Copy every one of the records below verbatim, line for line, and omit the pictures.

# [AVAILABLE DATA]
[Begin]

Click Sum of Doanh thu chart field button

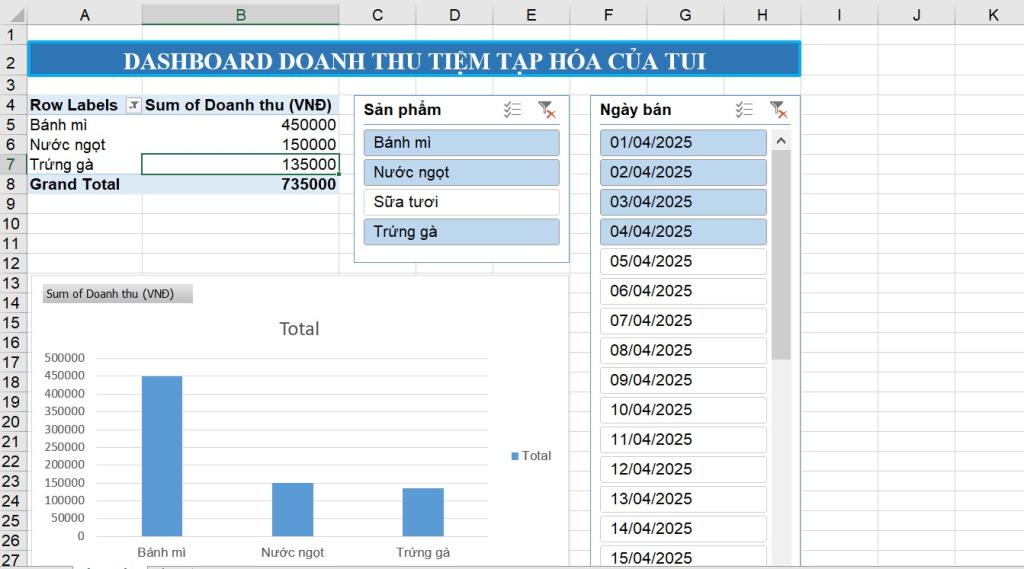pos(116,294)
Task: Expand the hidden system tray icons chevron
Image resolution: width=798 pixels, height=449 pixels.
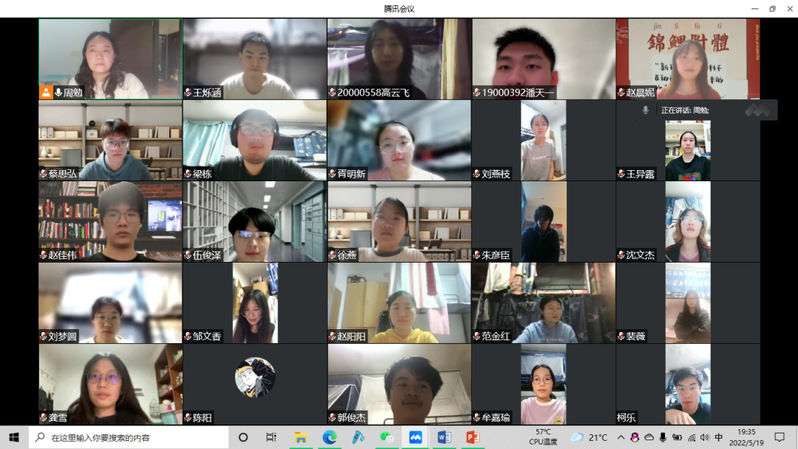Action: tap(621, 437)
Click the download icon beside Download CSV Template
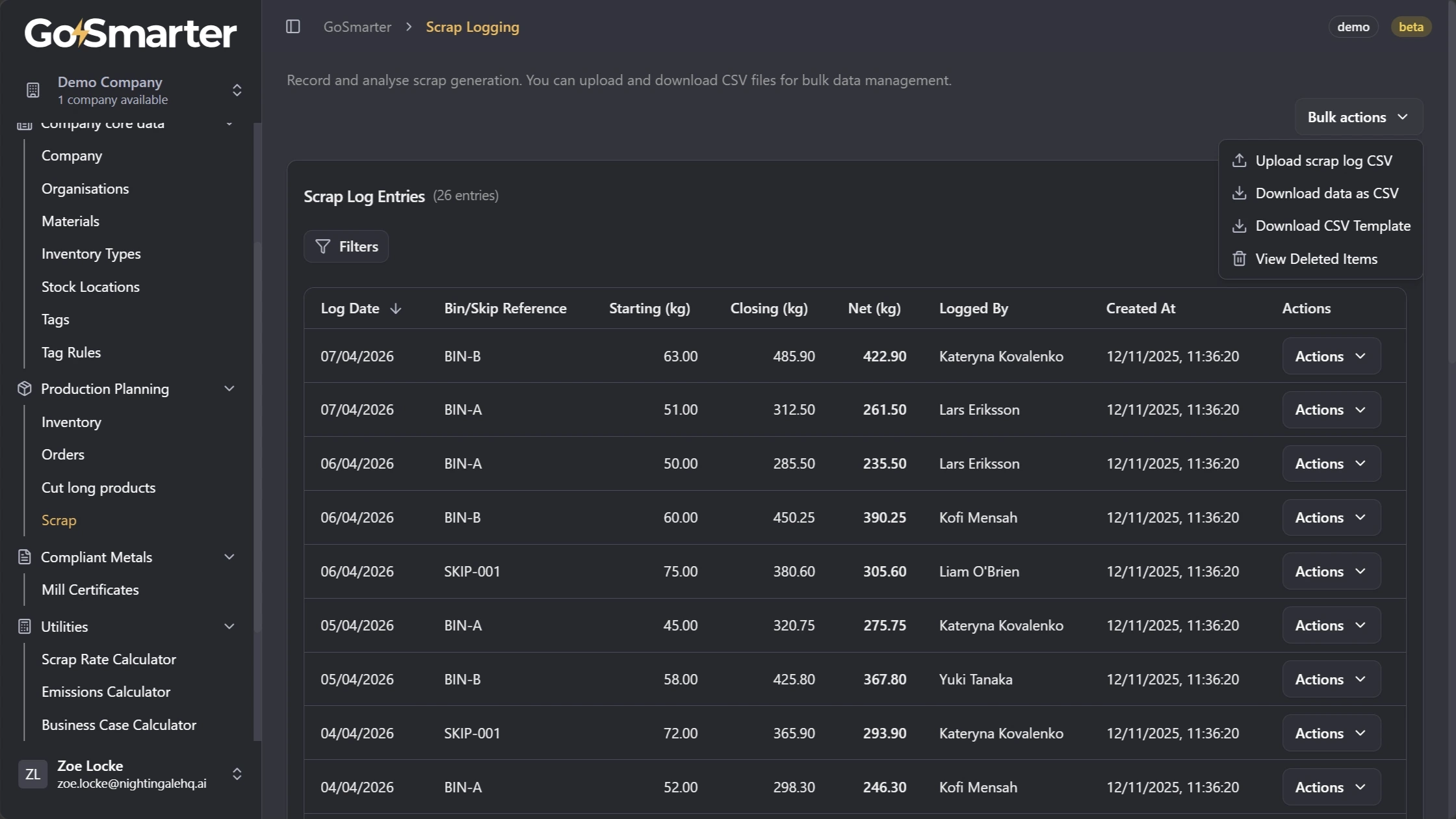This screenshot has height=819, width=1456. [1239, 226]
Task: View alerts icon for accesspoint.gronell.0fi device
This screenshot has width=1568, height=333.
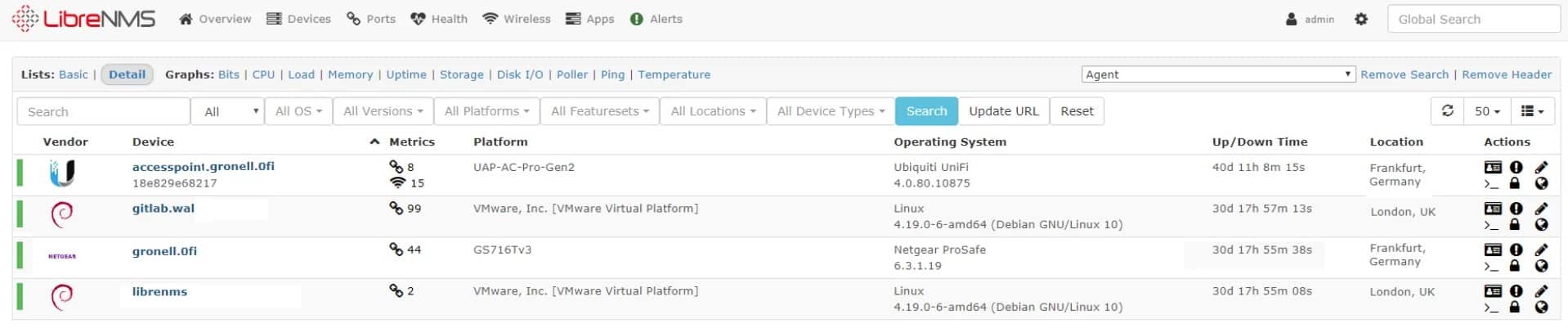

[End]

# [EXPECTED ANSWER]
Click Sum of Doanh thu chart field button

pos(116,294)
Task: Expand the hidden system tray icons chevron
Image resolution: width=798 pixels, height=449 pixels.
Action: tap(621, 437)
Click the download icon beside Download CSV Template
This screenshot has height=819, width=1456. [1239, 226]
Task: View alerts icon for accesspoint.gronell.0fi device
This screenshot has width=1568, height=333.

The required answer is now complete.